DATA:

-*-

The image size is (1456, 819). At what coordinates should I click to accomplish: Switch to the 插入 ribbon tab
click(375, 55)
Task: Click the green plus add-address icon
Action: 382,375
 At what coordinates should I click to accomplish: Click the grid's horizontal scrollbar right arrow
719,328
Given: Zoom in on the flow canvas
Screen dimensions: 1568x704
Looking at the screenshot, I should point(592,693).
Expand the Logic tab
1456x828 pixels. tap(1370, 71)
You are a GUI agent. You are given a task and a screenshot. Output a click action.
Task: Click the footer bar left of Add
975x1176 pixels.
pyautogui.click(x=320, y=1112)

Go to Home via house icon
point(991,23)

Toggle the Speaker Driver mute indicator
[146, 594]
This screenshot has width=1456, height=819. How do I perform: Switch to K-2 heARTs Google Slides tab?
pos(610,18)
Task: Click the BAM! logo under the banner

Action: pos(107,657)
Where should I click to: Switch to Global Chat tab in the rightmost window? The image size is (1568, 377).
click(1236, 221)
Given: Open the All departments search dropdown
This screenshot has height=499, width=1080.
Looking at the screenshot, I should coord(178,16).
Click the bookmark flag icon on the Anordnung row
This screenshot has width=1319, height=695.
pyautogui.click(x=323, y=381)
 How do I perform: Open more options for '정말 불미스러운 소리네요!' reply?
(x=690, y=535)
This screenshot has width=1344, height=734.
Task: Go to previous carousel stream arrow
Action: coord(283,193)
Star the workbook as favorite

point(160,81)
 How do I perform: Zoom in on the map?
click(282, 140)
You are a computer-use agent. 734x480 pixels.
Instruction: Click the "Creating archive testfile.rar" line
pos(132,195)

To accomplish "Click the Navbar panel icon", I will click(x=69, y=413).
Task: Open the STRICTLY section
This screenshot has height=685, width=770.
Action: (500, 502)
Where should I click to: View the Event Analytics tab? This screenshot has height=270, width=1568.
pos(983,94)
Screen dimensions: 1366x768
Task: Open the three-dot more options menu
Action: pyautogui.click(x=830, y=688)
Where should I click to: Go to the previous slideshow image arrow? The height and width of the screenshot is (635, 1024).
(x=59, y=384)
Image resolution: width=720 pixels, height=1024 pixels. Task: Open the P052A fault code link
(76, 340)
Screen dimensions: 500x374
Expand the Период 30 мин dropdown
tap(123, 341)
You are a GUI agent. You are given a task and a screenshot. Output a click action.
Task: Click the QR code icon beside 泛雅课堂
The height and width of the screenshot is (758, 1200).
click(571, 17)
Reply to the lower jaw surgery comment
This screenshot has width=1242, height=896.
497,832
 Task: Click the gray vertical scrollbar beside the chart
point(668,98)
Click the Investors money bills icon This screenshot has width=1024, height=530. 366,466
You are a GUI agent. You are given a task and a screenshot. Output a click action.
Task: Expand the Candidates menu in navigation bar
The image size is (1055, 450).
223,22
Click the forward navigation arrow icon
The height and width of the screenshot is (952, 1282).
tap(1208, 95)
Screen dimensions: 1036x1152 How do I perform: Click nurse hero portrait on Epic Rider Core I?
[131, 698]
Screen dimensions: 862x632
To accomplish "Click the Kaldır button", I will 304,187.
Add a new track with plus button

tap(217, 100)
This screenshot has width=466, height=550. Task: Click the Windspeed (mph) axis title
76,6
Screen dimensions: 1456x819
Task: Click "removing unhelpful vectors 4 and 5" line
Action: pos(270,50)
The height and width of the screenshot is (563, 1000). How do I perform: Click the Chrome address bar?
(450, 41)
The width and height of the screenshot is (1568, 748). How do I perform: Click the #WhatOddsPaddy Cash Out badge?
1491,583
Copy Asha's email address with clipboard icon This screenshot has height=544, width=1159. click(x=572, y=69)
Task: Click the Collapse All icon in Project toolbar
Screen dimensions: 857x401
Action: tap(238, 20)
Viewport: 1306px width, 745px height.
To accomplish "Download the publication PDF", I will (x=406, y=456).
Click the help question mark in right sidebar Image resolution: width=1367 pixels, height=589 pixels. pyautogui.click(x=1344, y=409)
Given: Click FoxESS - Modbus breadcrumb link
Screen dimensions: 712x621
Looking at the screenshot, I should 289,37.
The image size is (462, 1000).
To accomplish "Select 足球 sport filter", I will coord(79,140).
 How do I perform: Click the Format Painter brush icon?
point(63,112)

-*-

WHAT IS NEEDED:
Return the lines of the listing exactly as they appear, starting with the line that contains "The width and" and going on through the line that contains "will (x=406, y=456).", with both of those lines included.

REPLY TO THE TASK:
The width and height of the screenshot is (1568, 748). How do I perform: Click the #WhatOddsPaddy Cash Out badge?
1491,583
Copy Asha's email address with clipboard icon This screenshot has height=544, width=1159. click(x=572, y=69)
Task: Click the Collapse All icon in Project toolbar
Screen dimensions: 857x401
Action: tap(238, 20)
Viewport: 1306px width, 745px height.
To accomplish "Download the publication PDF", I will (x=406, y=456).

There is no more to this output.